At least 50,000 Syrian refugee children in Lebanon are working, often in dire conditions and for 12 hours a day, to pay for food and shelter for their families, aid organisation CARE said.
More than a million Syrian refugees live in Lebanon, making up a quarter of the country's population, having fled a civil war in its fourth year, which has left more than 160,000 dead.
Only 50 percent of Syrian refugee children in the region attend school and only 30 percent in Lebanon, CARE said.
Children working as street vendors say they are earning less than $5 a day. Others work at coffee shops and markets or on farms and construction sites. Some say they commute for hours on buses into the capital Beirut.

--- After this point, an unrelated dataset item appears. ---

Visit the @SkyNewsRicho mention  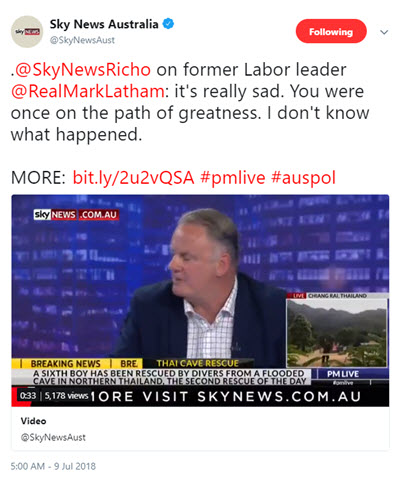83,70
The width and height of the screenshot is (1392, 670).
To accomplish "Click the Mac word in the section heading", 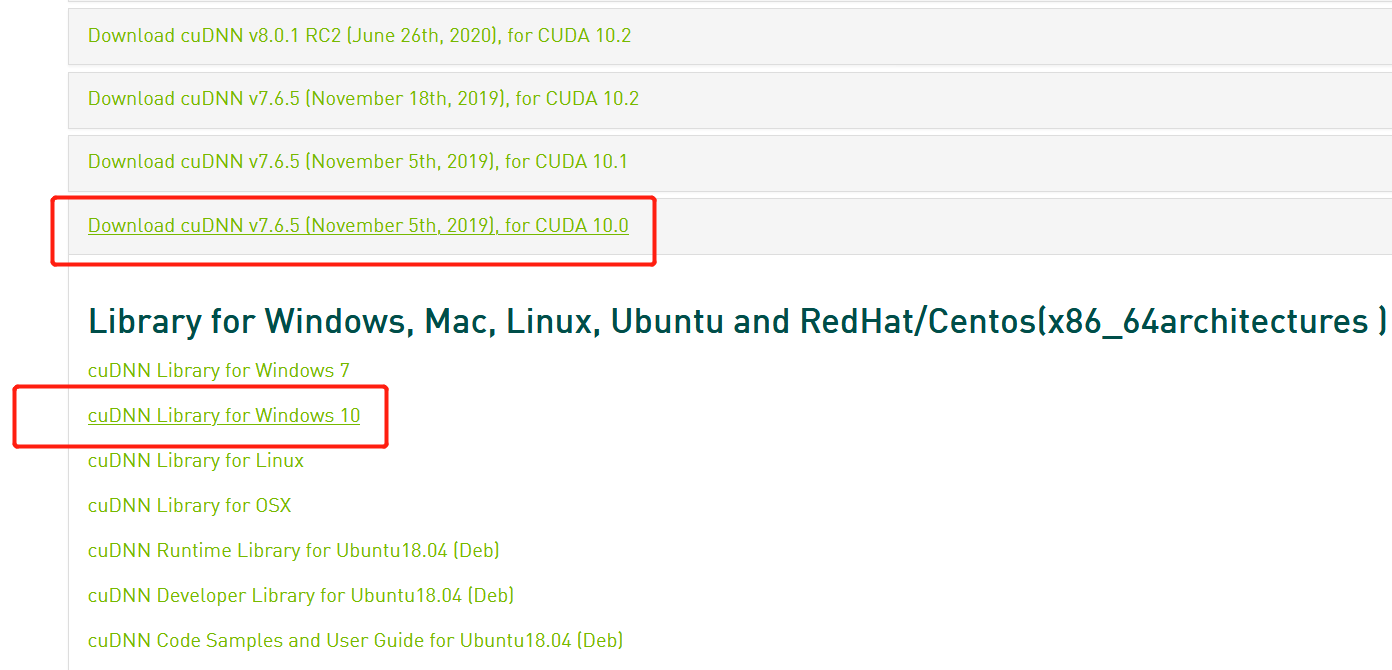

Mohammad, a 14-year-old shoe shiner who fled Syria a year ago, said he makes about $6 a day, picking up work as he walks up and down the streets of Beirut's Hamra shopping district.
Mohammad said the money goes towards feeding his younger siblings. Asked if he would like to return to school, he said: "God willing, when I return to Syria."
Other children beg, often with family members, in Hamra and others pack bags in minimarkets or work as car valets.
In Jordan, where nearly 600,000 Syrian refugees live, child labour has doubled nationwide to 60,000 since the start of the war, CARE said this week.
The group is giving cash to families in Jordan and Lebanon, which has banned refugee camps, to allow children to attend school rather than work, but funds are insufficient, CARE said.
"The conditions are harsh and safety and security of the children is not guaranteed," Johanna Mitscherlich, Regional Emergency Communications Coordinator for CARE Jordan, said in an email, noting that housing is inadequate and that families struggle by on one or two meals a day.
"There are also quite a few children who have injuries from the war or who are still traumatized and can therefore neither work nor go to school," she said.
Thursday marks International Day against Child Labour with about 168 million children working worldwide, down by a third since 2000, according to the International Labour Organization.